Analysis: As referenced in the comment above about Span, Ron Gardenhire's approach to playing time is a fluid one, and that's reflected in the distribution of Win Shares (and other statistical markers) among the Twins' non-pitchers. It may affect the catching corps as well: Joe Mauer is banged up already with a lower back strain, which is the kind of thing that can start the process of eating into his productivity around the edges even if he's only on the shelf for a few days. Redmond should start in his absence, although the Twins seem to be toying with Kubel behind the plate. It's premature to be overly worried about what could just be a week or two of early season stiffness, but with catchers you never know; it would be a shame if it ended up that Mauer, who should have been the AL MVP last season, had more of his best years already behind than ahead of him. (If you missed my look at the all-time great catchers, Part II of that series noted that Mauer has just a tremendous record by historical standards in throwing out base thieves).
The Twins' dependence on Mauer and the 34-year-old Nathan (along with Morneau, but as a 28-year-old slugging first baseman Morneau is as close to a sure thing as exists in the uncertain world of baseball) is a risk factor, but the major area for upside for the Twinkies - as well as the sort of downside that sends teams unexpectedly to the cellar - is their just-hitting-their-primes starting rotation. I think it's highly likely the rotation as a whole delivers more Win Shares than what's set out above; only Blackburn is really rated here as if he's a successful full-season starter. Liriano would surprise nobody if he won the Cy Young Award, ERA and/or strikeout titles this season, but his career high in innings is 167.2 as a minor leaguer and 121 in the major leagues - he needs to establish himself as capable of carrying the workload of a #1 starter. Then there's Slowey, who in his last 19 starts last season was 10-5 with a 3.24 ERA and averaged 1.0 HR, 1.3 walks and 7.2 K per 9 innings. If he can keep going at that rate, he too will be a top-of-the-line starter. Baker also has solid peripheral numbers, though he has struggled badly this spring. Blackburn, by contrast, has never struck out 100 batters at any level, so I'm skeptical of his viability going forward (ask Brian Bannister how that works out). On the whole, I think I'd much rather enter the season with this team than any other in the division, and EWSL appropriately rates them as the handy favorites.

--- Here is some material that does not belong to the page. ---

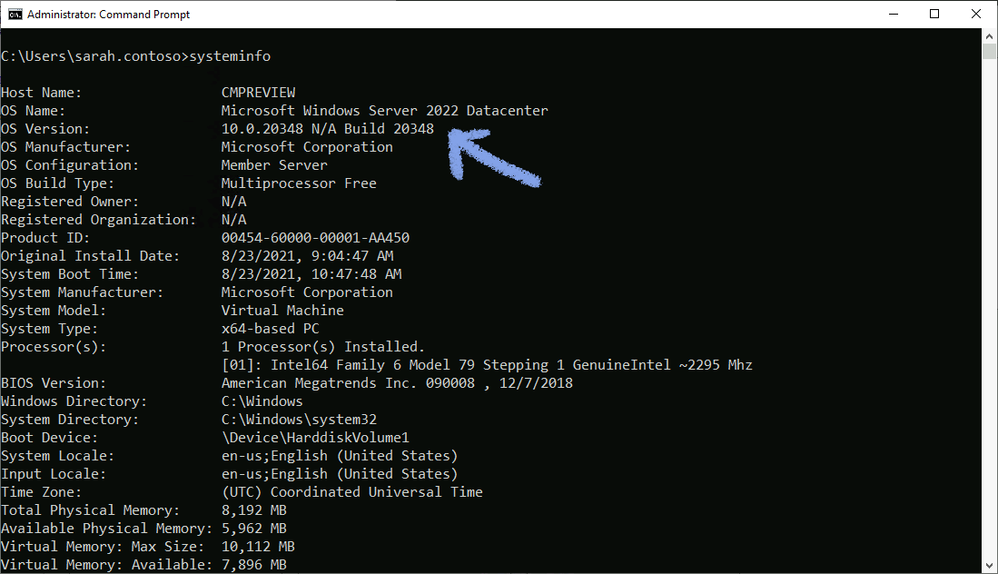Click the blue arrow annotation
The width and height of the screenshot is (998, 574).
coord(494,157)
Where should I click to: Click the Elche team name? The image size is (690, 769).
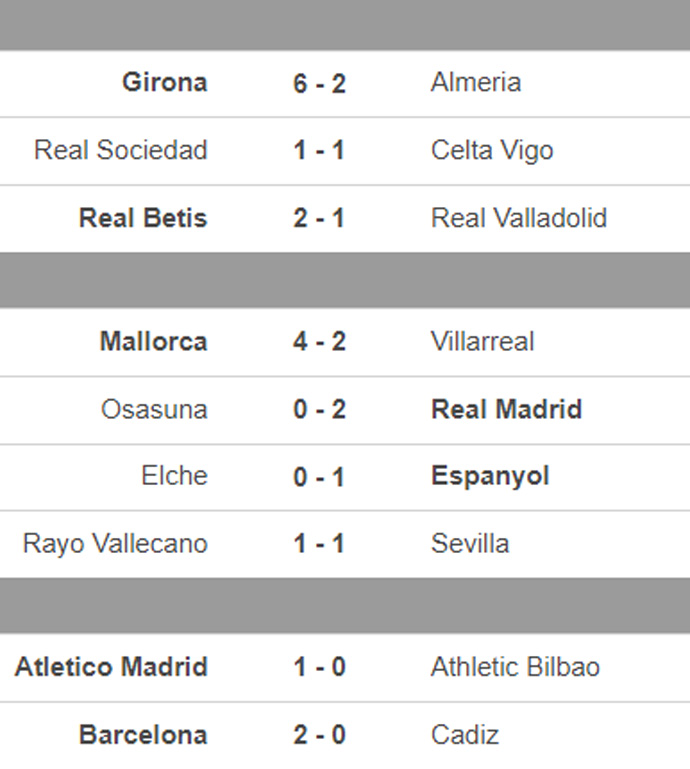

On the everyday side, Gomez and Casilla should be an interesting bet for steals in fantasy baseball, but their value in the real world remains speculative (Bill James notes that Gomez laid down a MLB-high 66 bunts last year; Casilla at 37 was fourth). Delmon Young improved at the margins in a bunch of areas last year - upped his steals a bit, cut his GIDP a bit, cut his K/unintentional walk rate from 5.25 to 1 to 3.75 to 1 - and it's not that unusual for a very young hitter to follow an stagnate-then-explode growth pattern rather than steady improvement every season. That said, the drop in his doubles rate reduces some of the grounds for optimism about a big power breakout, while his dismal glovework raised the more immediate, short-term questions about whether he is helping the team while they wait for him to make the leap forward (the Baseball Prospectus article on the Twins argued that Young should be dealt, given that the Twins are contenders).
Raw EWSL: 210.33 (70 W)
Subjective Adjustments: None.
Also on Hand: Position players - Josh Barfield and Andy Marte, both of whom will probably get only one more chance to reclaim their status as potential everyday players; speedy 25-year-old outfielder Trevor Crowe, who is trying to catch on as a utilityman; slugging OF prospect Matt LaPorta, received in the Sabathia deal; 24-year-old 3B prospect Wes Hodges. Pitchers - Jake Westbrook, who may be back around midseason after Tommy John and hip surgeries; Carl Pavano; top prospect Adam Miller; Matt Herges; Japanese import and onetime Japan League ace closer Masahide Kobayashi, who was largely a flop last season despite a respectable 2.5-to-1 K/BB ratio (he had trouble with the longball); and Juan Salas.
Analysis: When you get past the shattered hopes of 2008 and the residue that remains (e.g., the ghost of Travis Hafner), there's actually some grounds for optimism in Cleveland. This remains a division for the taking if Minnesota's rotation unravels, and like the Twins, the Indians have some young pitchers with upside, like Scott Lewis and Reyes, as well as guys like Carmona and the two Rafaels who could bounce back from last season (granted, Cliff Lee's not going to repeat 2008). The Indians have announced Pavano, Scott Lewis, and Reyes in their rotation and sent down Laffey and Jeremy Sowers, but there's nothing less reliable in this world than Carl Pavano, so I rated them on the assumption that Laffey, the lesser of those two evils, will have to step in soon enough; Pavano would rate at essentially zero. If the Indians' training staff can keep both Pavano and Kerry Wood healthy all season, they should get a Nobel Prize or something.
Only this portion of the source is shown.